TASK GOAL
What you should copy is the line containing "Click the cursive Vanessa signature preview" and all lines after it in the entries below, exactly and without anything added.

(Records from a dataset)

***

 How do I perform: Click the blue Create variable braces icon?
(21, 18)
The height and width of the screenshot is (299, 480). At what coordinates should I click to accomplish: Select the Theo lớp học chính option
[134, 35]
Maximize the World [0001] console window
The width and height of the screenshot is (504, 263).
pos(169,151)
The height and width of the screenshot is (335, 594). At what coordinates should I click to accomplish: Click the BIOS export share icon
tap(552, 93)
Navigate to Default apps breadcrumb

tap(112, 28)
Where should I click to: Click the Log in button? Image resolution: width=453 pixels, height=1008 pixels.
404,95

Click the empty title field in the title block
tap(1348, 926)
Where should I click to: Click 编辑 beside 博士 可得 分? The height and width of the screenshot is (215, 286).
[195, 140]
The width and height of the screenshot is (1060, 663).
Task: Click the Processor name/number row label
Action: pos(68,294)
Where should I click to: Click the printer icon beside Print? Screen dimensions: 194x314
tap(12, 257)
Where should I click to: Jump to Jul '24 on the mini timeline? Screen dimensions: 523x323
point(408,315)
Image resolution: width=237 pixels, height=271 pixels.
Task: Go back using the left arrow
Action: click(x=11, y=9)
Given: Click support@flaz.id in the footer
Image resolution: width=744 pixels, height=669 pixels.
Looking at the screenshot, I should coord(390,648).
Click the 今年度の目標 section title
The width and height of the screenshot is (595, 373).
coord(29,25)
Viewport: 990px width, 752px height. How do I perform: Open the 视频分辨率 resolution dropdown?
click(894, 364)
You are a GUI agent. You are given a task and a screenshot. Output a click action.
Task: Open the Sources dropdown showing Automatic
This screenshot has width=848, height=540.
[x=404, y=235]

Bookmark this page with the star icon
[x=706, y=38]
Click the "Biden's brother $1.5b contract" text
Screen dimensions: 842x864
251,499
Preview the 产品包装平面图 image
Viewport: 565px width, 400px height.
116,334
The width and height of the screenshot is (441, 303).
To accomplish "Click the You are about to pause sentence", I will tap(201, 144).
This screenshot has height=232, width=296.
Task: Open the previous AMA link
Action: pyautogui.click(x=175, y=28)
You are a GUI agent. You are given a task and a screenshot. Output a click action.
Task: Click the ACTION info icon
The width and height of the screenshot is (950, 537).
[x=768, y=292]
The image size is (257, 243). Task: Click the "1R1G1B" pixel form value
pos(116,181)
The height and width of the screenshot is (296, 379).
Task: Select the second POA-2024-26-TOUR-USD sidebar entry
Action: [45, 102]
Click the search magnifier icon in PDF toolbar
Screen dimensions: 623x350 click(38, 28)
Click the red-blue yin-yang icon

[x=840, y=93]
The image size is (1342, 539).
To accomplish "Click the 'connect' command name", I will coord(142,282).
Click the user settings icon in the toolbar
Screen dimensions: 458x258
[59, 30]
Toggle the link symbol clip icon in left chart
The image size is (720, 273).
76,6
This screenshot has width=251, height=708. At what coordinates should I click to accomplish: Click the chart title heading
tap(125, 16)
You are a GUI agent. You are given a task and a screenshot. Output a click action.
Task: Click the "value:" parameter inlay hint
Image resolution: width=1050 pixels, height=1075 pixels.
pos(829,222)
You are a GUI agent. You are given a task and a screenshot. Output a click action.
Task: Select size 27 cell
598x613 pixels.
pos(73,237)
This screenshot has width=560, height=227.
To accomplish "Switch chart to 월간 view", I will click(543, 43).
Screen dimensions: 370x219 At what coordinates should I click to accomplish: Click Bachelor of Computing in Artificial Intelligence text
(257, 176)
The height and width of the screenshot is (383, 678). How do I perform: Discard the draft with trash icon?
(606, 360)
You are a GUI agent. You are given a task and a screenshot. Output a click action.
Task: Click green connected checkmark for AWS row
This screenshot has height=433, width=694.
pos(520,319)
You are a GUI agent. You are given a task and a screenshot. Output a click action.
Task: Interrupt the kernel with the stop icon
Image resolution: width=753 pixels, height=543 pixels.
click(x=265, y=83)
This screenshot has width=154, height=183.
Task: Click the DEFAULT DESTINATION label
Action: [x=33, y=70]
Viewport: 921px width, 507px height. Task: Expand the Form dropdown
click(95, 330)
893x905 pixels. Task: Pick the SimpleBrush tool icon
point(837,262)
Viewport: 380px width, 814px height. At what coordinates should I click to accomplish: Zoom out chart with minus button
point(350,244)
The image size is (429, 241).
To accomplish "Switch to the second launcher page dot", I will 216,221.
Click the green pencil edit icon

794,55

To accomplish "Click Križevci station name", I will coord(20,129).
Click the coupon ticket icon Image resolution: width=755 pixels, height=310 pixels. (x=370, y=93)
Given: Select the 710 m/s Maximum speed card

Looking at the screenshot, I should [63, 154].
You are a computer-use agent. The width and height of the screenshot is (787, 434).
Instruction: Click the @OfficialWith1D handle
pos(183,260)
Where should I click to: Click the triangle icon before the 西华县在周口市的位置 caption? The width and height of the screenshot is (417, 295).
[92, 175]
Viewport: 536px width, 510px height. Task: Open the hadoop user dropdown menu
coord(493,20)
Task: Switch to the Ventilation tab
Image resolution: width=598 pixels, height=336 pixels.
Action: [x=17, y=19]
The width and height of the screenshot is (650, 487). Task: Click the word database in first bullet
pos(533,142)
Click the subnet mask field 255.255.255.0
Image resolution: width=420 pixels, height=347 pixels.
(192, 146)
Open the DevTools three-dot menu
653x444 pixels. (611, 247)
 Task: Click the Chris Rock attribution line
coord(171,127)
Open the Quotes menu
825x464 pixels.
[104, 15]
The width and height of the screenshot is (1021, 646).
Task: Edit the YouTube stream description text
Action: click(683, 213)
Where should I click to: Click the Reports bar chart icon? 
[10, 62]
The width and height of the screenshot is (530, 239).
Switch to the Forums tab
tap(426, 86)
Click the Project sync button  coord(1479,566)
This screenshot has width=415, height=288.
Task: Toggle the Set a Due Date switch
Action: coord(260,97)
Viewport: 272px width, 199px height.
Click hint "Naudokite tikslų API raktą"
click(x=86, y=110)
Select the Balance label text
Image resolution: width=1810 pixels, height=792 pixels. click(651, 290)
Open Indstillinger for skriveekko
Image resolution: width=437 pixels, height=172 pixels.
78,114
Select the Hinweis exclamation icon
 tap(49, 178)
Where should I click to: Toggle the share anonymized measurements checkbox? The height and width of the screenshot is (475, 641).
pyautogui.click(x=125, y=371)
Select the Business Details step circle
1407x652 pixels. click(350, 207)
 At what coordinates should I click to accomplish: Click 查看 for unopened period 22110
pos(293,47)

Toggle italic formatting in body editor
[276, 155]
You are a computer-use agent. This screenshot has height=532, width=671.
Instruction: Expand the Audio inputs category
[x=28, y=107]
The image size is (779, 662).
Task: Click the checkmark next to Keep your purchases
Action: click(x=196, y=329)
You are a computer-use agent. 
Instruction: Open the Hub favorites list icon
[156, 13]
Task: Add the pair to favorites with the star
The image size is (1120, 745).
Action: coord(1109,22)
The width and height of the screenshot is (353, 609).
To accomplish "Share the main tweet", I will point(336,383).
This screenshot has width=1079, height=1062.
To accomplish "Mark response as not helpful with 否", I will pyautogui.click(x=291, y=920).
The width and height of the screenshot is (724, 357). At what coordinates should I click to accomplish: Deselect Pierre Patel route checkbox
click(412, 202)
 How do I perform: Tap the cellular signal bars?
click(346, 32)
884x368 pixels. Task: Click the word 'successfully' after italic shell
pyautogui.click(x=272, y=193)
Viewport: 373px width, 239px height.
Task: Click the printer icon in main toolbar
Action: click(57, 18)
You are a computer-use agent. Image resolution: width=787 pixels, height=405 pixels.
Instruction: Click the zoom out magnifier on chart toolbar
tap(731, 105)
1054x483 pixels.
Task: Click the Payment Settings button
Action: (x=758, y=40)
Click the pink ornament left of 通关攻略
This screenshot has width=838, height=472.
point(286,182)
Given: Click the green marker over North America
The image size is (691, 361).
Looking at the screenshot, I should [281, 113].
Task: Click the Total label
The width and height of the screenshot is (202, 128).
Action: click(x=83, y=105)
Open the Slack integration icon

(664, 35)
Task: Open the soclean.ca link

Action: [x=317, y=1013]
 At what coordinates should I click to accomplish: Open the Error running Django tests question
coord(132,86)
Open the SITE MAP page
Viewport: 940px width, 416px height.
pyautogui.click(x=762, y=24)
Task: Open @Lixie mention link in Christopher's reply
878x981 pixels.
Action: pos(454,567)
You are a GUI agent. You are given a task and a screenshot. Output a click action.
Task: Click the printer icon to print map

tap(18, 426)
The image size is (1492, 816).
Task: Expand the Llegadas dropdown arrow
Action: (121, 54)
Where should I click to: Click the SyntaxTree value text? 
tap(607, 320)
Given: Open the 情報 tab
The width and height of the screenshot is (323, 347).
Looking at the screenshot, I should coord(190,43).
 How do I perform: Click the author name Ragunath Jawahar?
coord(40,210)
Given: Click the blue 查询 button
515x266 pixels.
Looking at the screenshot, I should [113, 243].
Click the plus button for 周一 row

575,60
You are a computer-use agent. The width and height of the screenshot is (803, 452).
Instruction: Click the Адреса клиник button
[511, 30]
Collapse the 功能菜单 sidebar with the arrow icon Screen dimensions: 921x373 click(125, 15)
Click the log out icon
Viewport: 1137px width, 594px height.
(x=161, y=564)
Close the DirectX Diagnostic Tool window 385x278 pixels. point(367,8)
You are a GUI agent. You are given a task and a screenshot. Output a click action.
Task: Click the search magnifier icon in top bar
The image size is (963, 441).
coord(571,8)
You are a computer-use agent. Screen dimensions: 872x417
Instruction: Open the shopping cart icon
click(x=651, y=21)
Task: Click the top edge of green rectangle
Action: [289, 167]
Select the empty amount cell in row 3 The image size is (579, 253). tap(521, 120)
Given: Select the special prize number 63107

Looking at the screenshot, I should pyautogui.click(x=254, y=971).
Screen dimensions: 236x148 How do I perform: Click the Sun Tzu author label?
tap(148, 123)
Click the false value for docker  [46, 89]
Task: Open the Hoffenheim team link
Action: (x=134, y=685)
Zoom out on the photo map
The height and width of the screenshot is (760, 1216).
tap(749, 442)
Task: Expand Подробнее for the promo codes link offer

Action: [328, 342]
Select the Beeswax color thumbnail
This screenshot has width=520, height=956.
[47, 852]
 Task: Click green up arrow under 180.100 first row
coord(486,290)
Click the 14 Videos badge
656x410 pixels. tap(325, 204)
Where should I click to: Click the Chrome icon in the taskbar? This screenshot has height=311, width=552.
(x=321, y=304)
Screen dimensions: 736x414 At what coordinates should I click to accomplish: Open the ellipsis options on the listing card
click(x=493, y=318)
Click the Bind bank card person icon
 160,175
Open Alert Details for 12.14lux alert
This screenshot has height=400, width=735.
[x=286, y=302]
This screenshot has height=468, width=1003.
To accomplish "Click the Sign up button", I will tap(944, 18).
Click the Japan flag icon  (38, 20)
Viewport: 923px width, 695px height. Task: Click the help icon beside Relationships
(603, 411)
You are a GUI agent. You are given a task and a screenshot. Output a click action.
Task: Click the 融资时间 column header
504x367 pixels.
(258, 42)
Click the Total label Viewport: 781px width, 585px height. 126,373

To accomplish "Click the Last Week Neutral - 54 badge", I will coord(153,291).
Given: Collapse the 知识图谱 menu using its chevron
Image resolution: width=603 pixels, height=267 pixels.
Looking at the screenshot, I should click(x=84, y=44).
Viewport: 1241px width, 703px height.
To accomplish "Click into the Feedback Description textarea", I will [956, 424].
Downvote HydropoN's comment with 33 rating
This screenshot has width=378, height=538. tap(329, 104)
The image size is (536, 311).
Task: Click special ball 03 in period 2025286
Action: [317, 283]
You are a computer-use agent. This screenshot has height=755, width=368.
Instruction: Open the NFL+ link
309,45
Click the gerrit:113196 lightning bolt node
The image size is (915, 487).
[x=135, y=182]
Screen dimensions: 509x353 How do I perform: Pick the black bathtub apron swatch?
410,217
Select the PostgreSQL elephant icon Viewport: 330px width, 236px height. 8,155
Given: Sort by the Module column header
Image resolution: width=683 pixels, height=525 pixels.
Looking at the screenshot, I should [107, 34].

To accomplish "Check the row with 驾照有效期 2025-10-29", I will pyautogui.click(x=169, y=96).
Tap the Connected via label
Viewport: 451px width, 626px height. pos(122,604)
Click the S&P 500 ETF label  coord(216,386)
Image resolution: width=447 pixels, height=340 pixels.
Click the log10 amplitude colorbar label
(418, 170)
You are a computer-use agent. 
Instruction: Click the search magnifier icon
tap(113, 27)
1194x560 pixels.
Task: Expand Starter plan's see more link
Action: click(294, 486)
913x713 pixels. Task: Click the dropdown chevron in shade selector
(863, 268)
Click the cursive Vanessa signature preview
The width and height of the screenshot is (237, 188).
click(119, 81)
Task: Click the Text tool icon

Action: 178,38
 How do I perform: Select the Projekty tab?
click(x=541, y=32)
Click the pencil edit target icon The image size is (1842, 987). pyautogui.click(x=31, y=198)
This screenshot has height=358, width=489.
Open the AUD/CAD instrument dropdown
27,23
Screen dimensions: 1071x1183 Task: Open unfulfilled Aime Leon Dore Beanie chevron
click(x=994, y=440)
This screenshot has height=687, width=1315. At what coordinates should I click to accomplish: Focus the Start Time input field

***

REPLY
Click the cursive Vanessa signature preview
The width and height of the screenshot is (237, 188).
click(119, 81)
Task: Click the Text tool icon

Action: 178,38
 How do I perform: Select the Projekty tab?
click(x=541, y=32)
Click the pencil edit target icon The image size is (1842, 987). pyautogui.click(x=31, y=198)
This screenshot has height=358, width=489.
Open the AUD/CAD instrument dropdown
27,23
Screen dimensions: 1071x1183 Task: Open unfulfilled Aime Leon Dore Beanie chevron
click(x=994, y=440)
This screenshot has height=687, width=1315. At what coordinates should I click to accomplish: Focus the Start Time input field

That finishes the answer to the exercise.